La famille? C’est le lit et la table…

Lettre du mercredi 31 décembre 2014 - Source: Extrait de Echo Magazine, interview à Fabrice Hadjadj écrivain et philosophe
Dans votre nouveau livre sur la famille, vous écrivez qu’elle n’est pas d’abord le lieu où on s’aime et où on éduque les enfants. Voilà qui surprend…
Fabrice Hadjadj: – Dans un bon orphelinat aussi on s’efforce d’aimer les enfants, de les éduquer et de les respecter. Et peut-être mieux qu’en famille. Car en famille on s’engueule, on donne des dagues alors que l’institution dispose de pédagogues, de psychologues, de salariés du respect. Dans l’idéal, on pourrait imaginer qu’une entreprise spécialisée en éducation «s’occuperait» mieux des enfants que la famille traditionnelle.
Autrement dit, la compétence ne fonde pas la famille?
Le père n’est pas un expert (sinon il serait un ex-père) et la mère n’est pas thérapeute familiale. Certains défenseurs de la famille, y compris dans le monde catholique, croient la sauver en la présentant comme le lieu privilégié de l’amour, de l’éducation et du respect. Mais cette insistance sur les valeurs familiales dévalorise l’être de la famille réelle, car d’autres pourraient faire aussi bien ou mieux qu’elle. Aidons Huxley, l’auteur du Meilleur des mondes, disait déjà: «Je ne vois pas en quoi le fait de coucher avec une femme vous donne la compétence d’éduquer un enfant».
Dans ce cas, sur quoi se fonde la famille?
Sur le sexe. Aussi trivial que cela puisse paraître, la famille est le lieu où un homme et une femme ont des rapports sexuels dont jaillissent, par surabondance, des enfants. Dans une famille s’articulent la différence des sexes et la différence des générations, jusqu’au choc des cultures que symbolise la belle-mère. La filiation passe avant la qualité d’amour ou d’éducation qu’on peut donner ou recevoir.
Mais dire que «le principe de la famille est dans le sexe», n’est-ce pas courir à l’échec? Notre époque a voulu libérer la sexualité de l’influence de l’Etat, des Eglises et des intérêts familiaux. Aujourd’hui, le sexe est libéré, mais le couple et la famille n’ont jamais été aussi fragiles!

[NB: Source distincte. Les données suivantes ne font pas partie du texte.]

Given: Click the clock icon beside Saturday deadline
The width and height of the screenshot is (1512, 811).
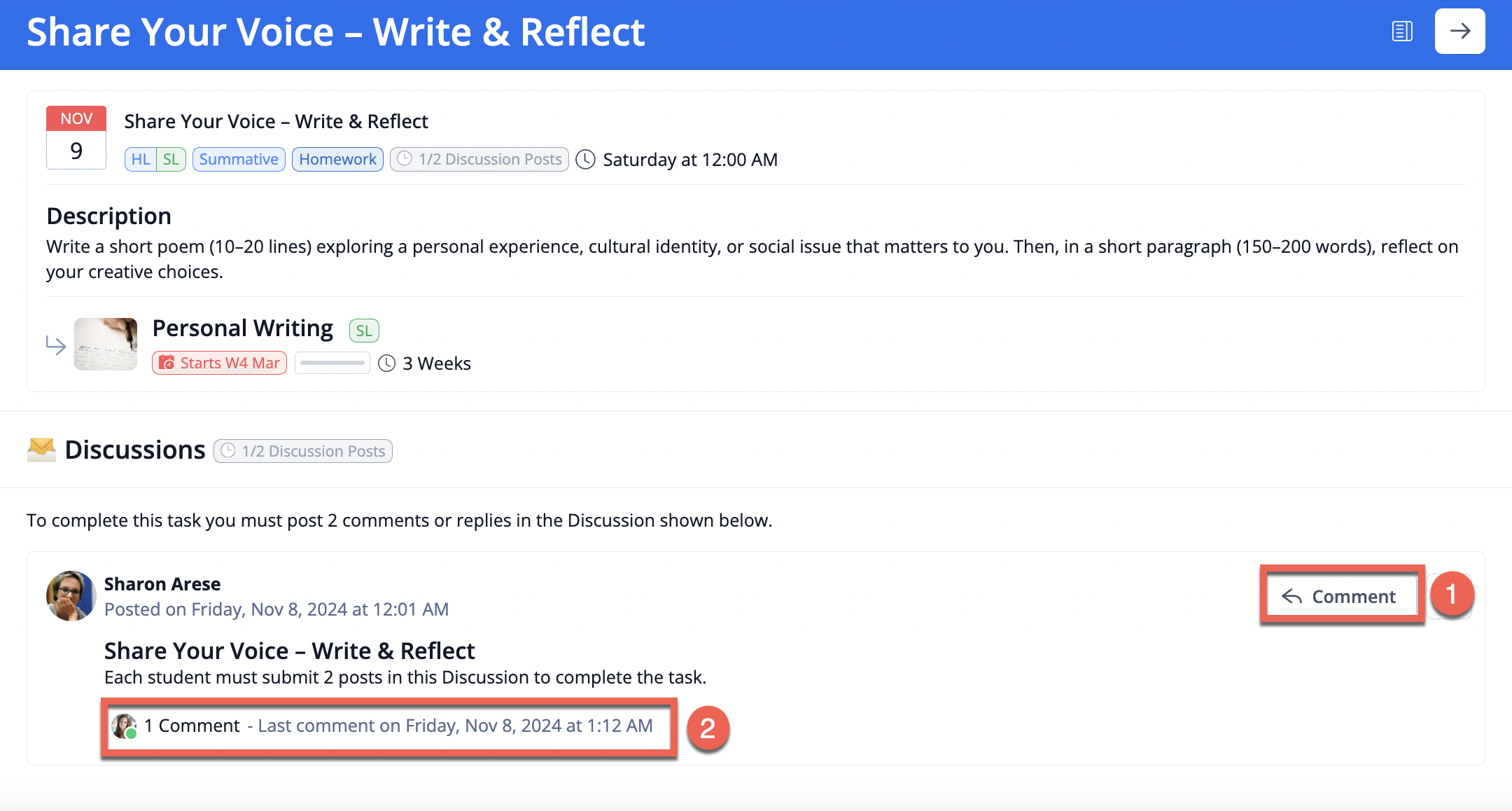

C’est que la liberté sexuelle dont vous parlez n’a pas grand-chose à voir avec le sexe et la famille. La sexualité est orientée vers l’enfantement alors que la libération sexuelle s’est faite justement contre le risque d’avoir des enfants: on veut bien jouer avec les parties génitales, mais pas pour la génération sexuée. D’une certaine façon, le projet moderne a voulu se libérer de l’ordre de la chair.
Mais le sexe ne se réduit pas à la reproduction…
Ce que je veux dire, c’est que la sexualité n’est pas d’abord le plaisir ou l’acte sexuel. C’est le fait que l’homme doit se tourner vers la femme pour devenir lui-même. Et réciproquement. La relation sexuelle nous pousse toujours au-delà de nous-mêmes. C’est notre société qui l’a réduite à un acte de consommation et de divertissement comme un autre. Vécue «à fond», comme le demande l’Eglise catholique, la sexualité est ouverture à la vie, à l’enfant. Mais, à la différence des bêtes, les hommes ont besoin d’une espérance pour enfanter. Personne ne fait des enfants pour la propagation de l’espèce. L’enfantement réclame une raison de vivre et c’est pourquoi la sexualité pousse à la spiritualité. Il faut une voix qui nous dise: «N’aie pas peur d’avoir des enfants, ne fais pas du sexe juste le moyen de fuir devant l’angoisse de la mort. Entre dans la vie!».
La crise de la natalité serait donc le signe d’un manque d’espérance?
On a perdu conscience que l’enfant n’est pas un projet casé dans son plan de vie quand toutes les conditions sont réunies. L’enfant est un événement! Je me souviens du moment où j’ai vu le visage de ma fille pour la première fois: ce fut l’inimaginable et l’inanticipable. L’enfant renouvelle notre vision du monde.
Mais pour cela, dites-vous, il faut se rappeler qu’on ne fabrique pas un enfant, mais qu’on l’aide à naître…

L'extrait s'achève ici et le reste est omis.